● Activity: Edit the records from the line with "In order to click" to the line with "(406, 193).", replacing "screenshot" with "screen capture" and leaving everything else unchanged.

● Dataset content:

----

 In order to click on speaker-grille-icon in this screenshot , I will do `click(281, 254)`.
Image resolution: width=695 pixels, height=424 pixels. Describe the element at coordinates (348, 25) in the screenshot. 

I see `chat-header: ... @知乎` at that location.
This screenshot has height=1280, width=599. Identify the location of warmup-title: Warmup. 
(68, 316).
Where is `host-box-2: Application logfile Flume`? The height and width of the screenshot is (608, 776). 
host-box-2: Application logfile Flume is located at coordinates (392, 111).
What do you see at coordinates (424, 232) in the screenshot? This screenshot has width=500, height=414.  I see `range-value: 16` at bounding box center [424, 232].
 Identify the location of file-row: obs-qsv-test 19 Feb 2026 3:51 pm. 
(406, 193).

----

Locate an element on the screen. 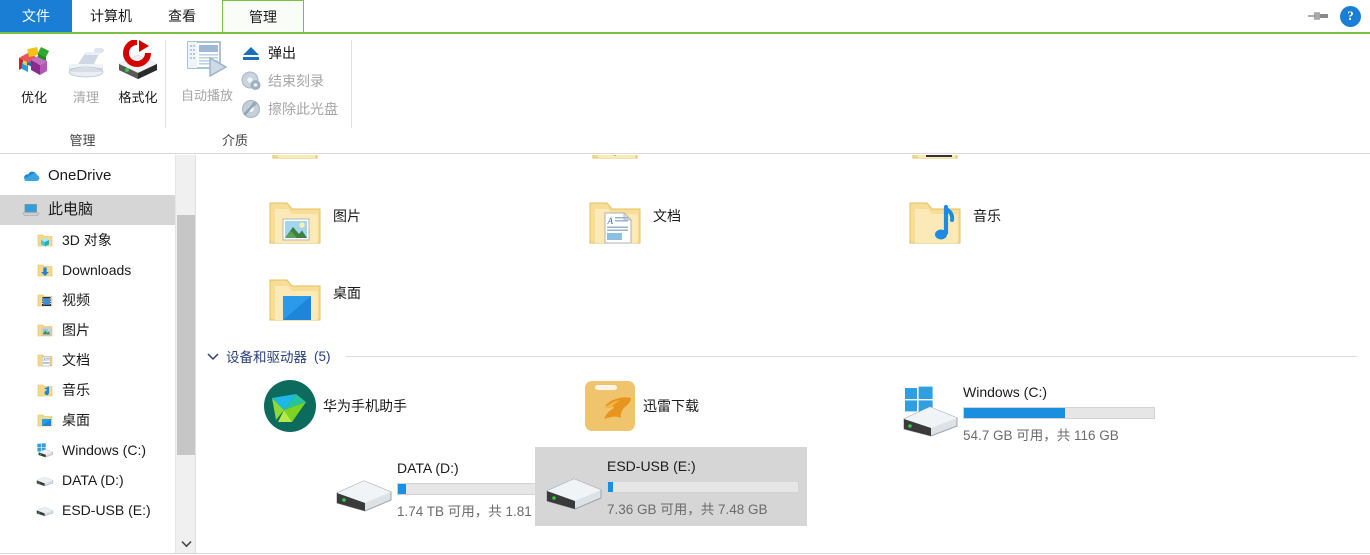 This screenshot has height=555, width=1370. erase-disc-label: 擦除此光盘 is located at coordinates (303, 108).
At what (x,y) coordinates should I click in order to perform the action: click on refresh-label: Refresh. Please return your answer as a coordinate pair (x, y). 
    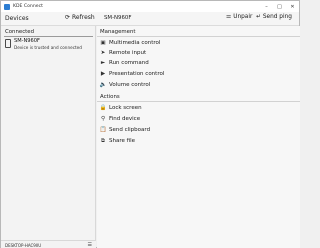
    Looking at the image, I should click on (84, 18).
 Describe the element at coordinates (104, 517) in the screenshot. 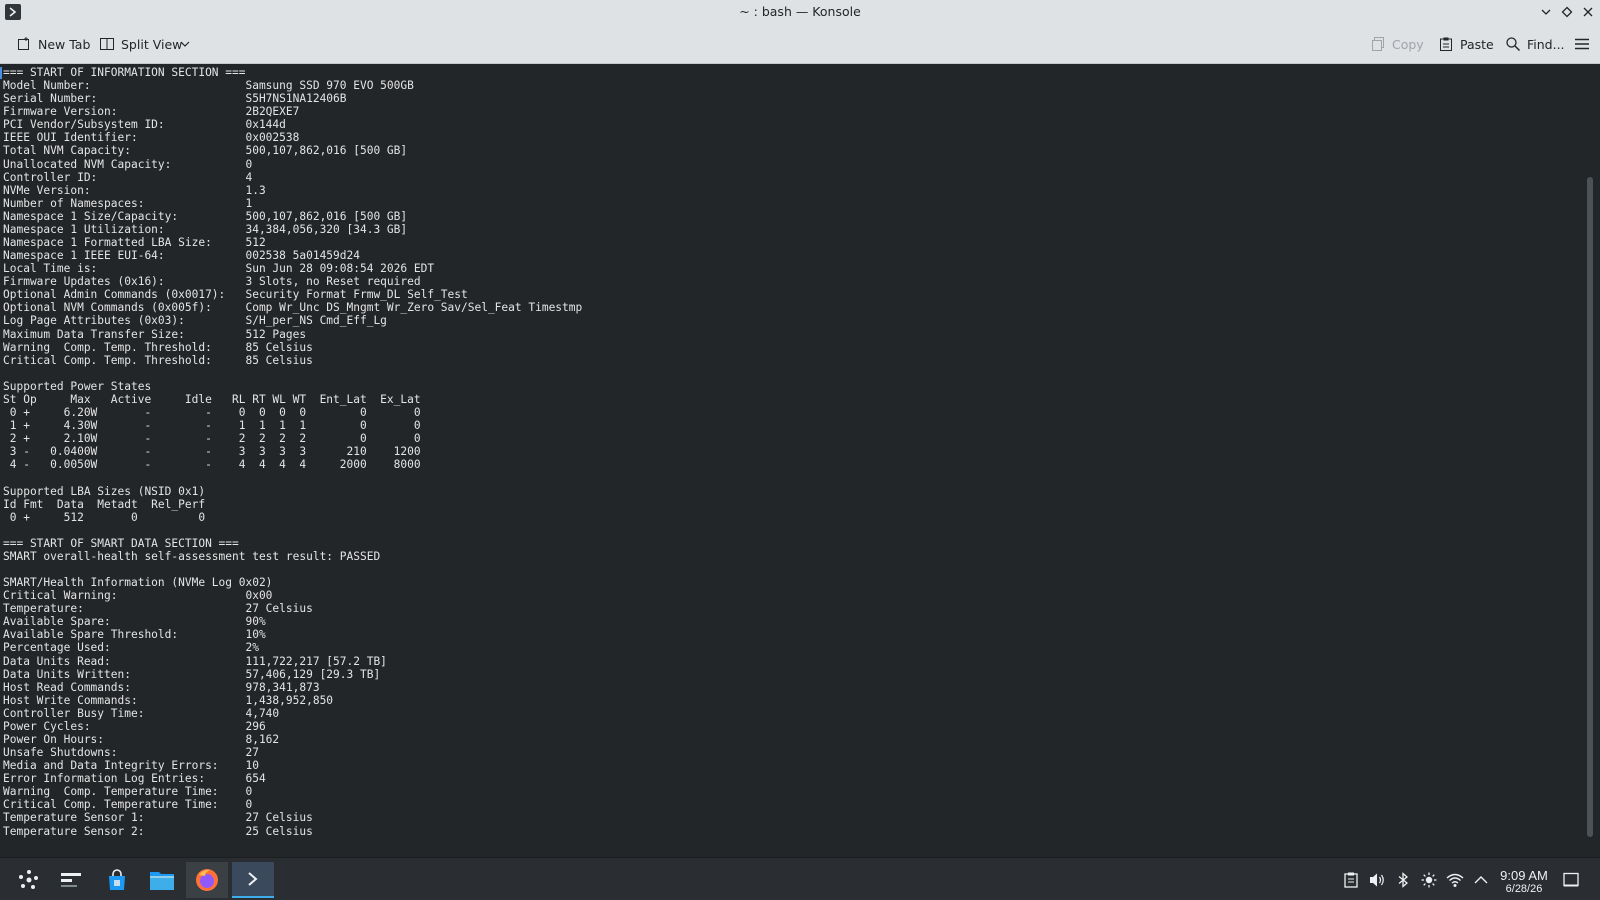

----

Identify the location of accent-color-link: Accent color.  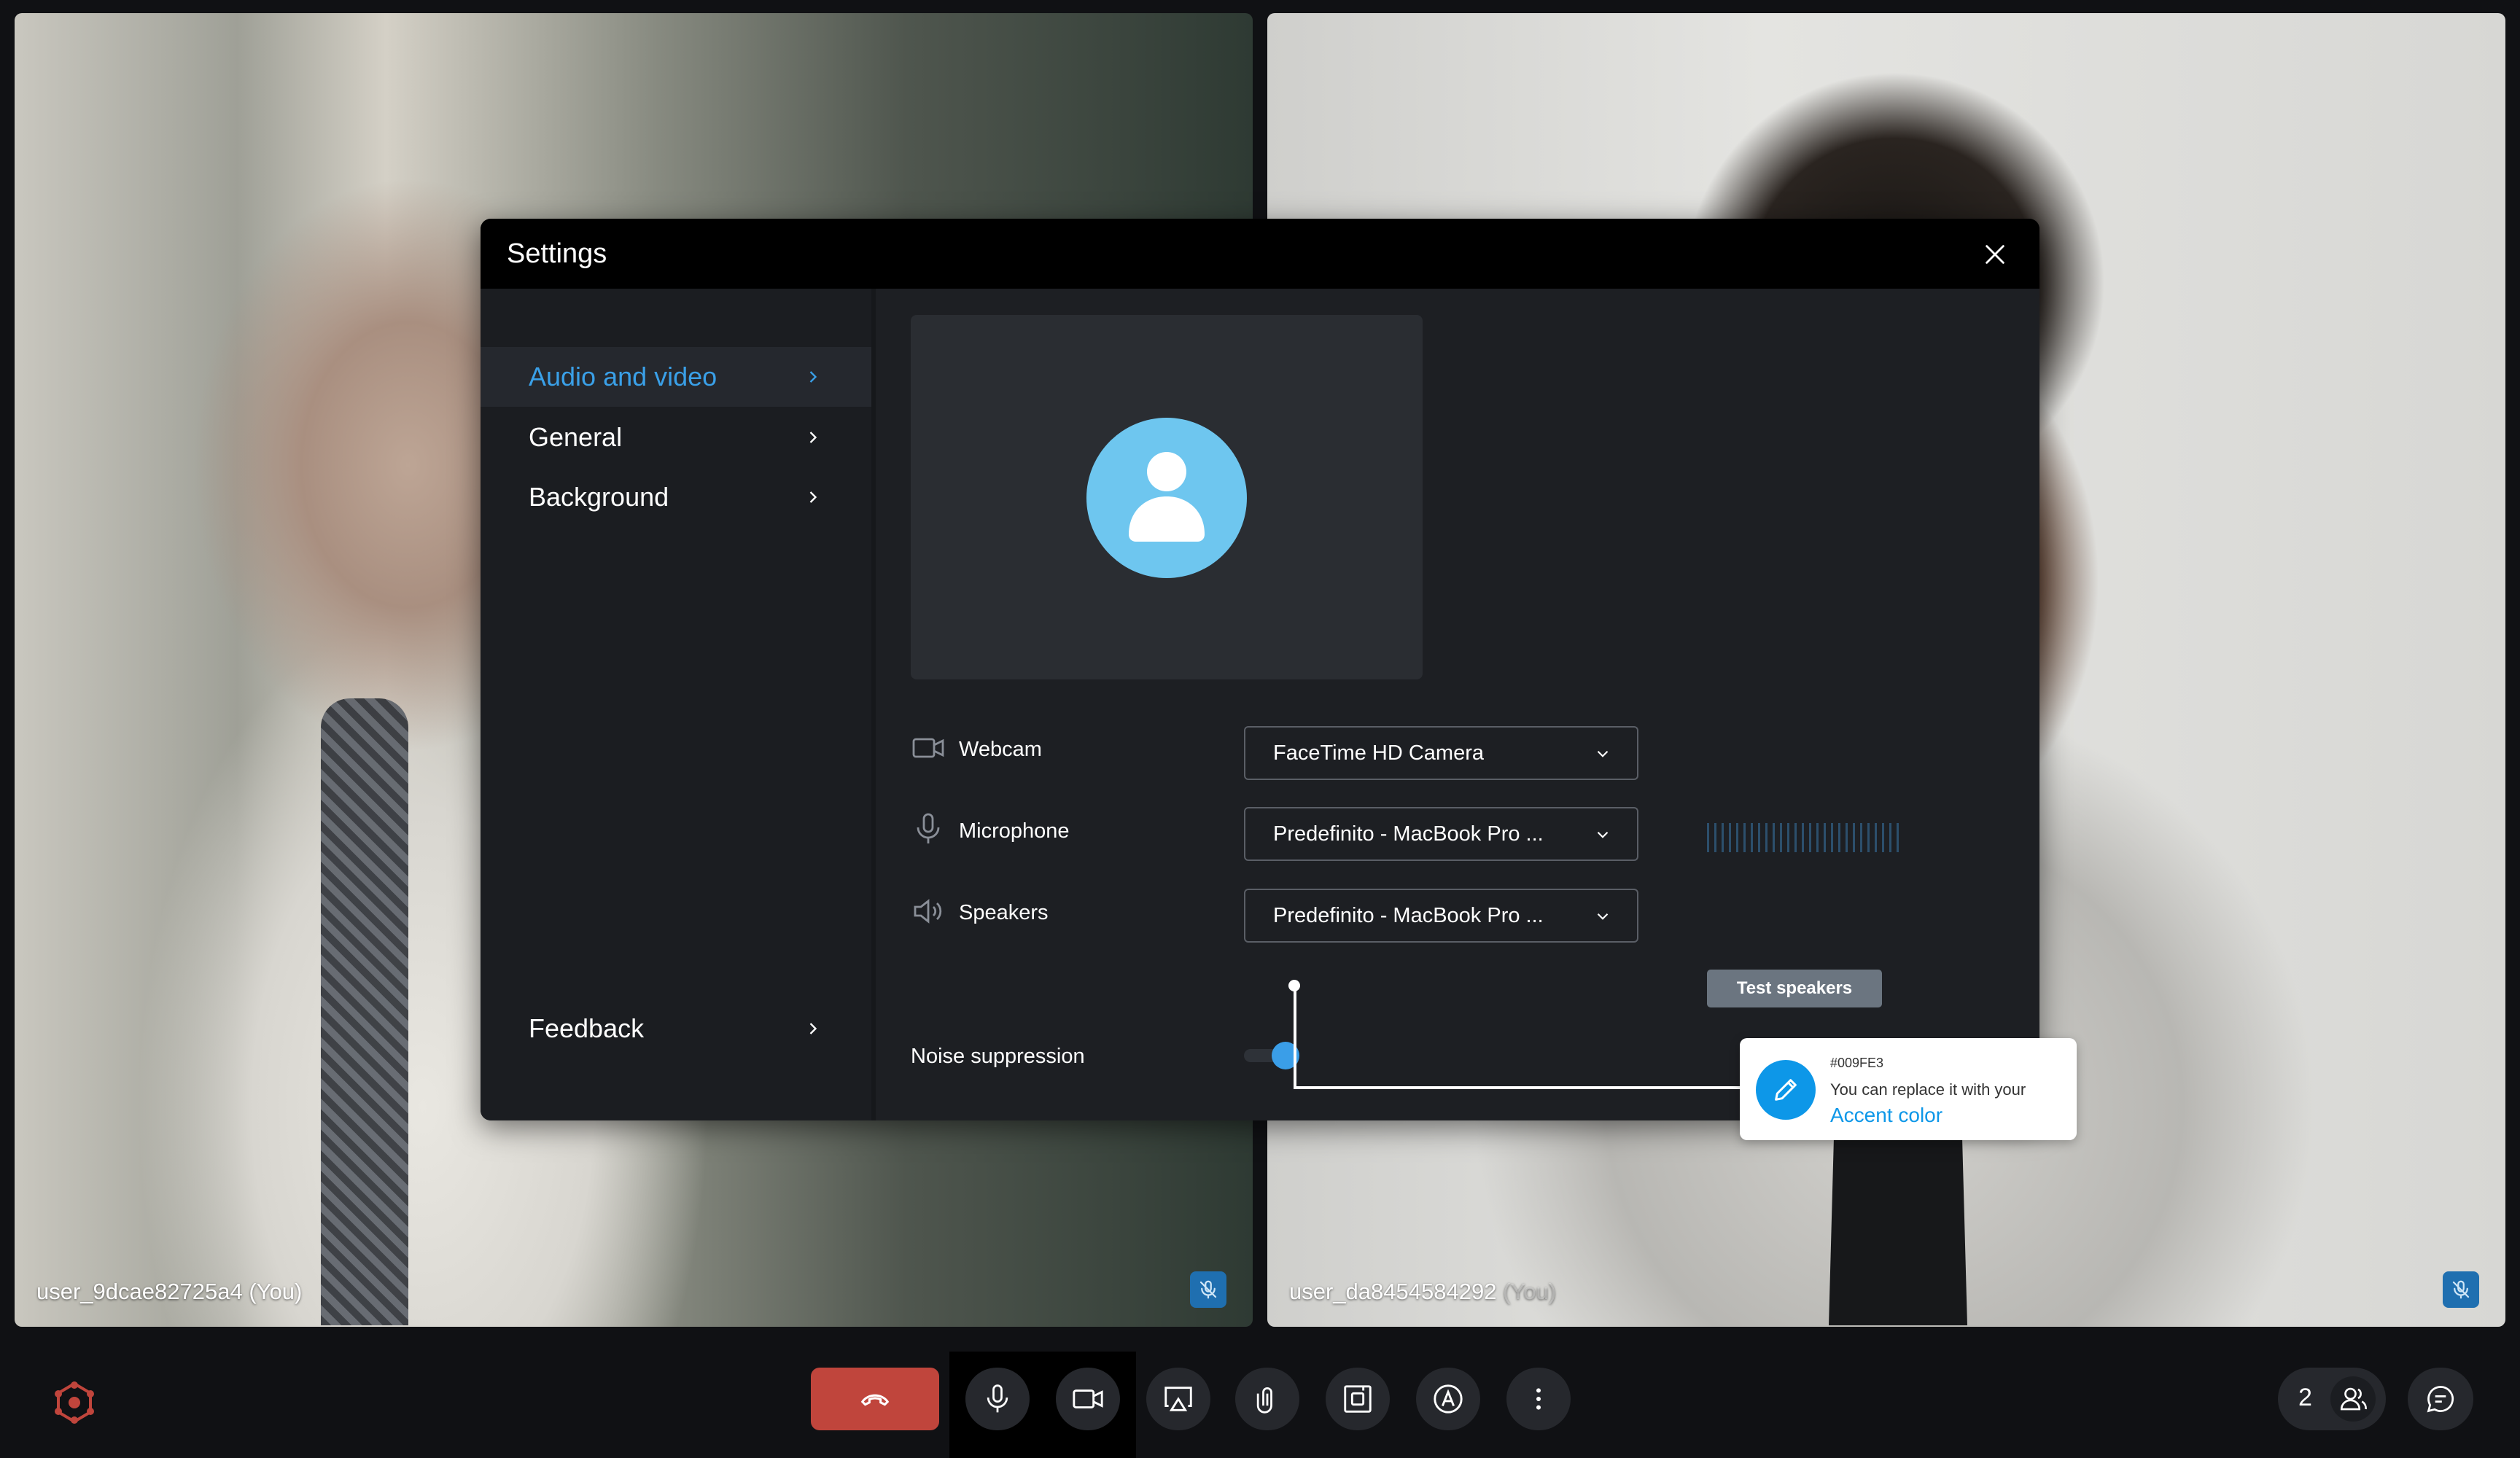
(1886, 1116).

----

● Answer to this exercise:
 In order to click on speaker-grille-icon in this screen capture , I will do `click(281, 254)`.
Image resolution: width=695 pixels, height=424 pixels. Describe the element at coordinates (348, 25) in the screen capture. 

I see `chat-header: ... @知乎` at that location.
This screen capture has height=1280, width=599. Identify the location of warmup-title: Warmup. 
(68, 316).
Where is `host-box-2: Application logfile Flume`? The height and width of the screen capture is (608, 776). 
host-box-2: Application logfile Flume is located at coordinates (392, 111).
What do you see at coordinates (424, 232) in the screen capture? This screen capture has width=500, height=414.  I see `range-value: 16` at bounding box center [424, 232].
 Identify the location of file-row: obs-qsv-test 19 Feb 2026 3:51 pm. 
(406, 193).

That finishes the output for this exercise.